Exercise directions
Copy out every line of the records in which "computer" can be found.

(Stored data entries)

== Segment start ==

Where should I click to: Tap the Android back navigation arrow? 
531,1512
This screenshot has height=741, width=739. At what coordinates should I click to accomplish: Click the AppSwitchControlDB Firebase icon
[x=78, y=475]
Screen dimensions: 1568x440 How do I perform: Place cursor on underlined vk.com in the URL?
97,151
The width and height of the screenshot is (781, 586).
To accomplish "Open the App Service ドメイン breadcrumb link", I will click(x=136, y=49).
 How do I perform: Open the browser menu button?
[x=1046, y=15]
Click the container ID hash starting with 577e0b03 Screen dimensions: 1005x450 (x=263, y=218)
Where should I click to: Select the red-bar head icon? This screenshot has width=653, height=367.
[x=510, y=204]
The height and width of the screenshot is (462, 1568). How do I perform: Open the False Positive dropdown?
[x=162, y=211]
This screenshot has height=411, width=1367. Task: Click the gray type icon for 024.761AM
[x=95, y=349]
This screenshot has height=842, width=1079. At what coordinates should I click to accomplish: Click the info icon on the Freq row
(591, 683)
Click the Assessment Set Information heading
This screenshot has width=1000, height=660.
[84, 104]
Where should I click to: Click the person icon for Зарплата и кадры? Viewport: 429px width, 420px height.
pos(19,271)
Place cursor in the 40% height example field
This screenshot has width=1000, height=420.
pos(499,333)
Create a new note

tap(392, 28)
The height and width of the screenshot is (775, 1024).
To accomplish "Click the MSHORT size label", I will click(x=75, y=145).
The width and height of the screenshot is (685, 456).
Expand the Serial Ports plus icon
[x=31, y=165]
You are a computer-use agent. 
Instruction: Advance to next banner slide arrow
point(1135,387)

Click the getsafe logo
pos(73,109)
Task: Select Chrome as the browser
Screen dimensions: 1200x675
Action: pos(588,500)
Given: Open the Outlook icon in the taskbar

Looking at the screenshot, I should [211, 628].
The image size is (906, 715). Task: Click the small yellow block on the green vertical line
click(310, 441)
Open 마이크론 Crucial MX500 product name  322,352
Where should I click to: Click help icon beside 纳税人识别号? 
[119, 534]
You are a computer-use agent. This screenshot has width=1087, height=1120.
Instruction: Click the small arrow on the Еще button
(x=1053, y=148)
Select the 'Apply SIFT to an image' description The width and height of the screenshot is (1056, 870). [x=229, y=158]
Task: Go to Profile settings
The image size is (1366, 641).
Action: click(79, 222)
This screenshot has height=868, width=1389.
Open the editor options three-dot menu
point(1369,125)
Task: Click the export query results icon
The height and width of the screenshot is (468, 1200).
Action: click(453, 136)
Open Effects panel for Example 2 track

== Segment end ==

Task response
You are a computer-use agent. 
You are a computer-use agent. This screenshot has width=1087, height=1120.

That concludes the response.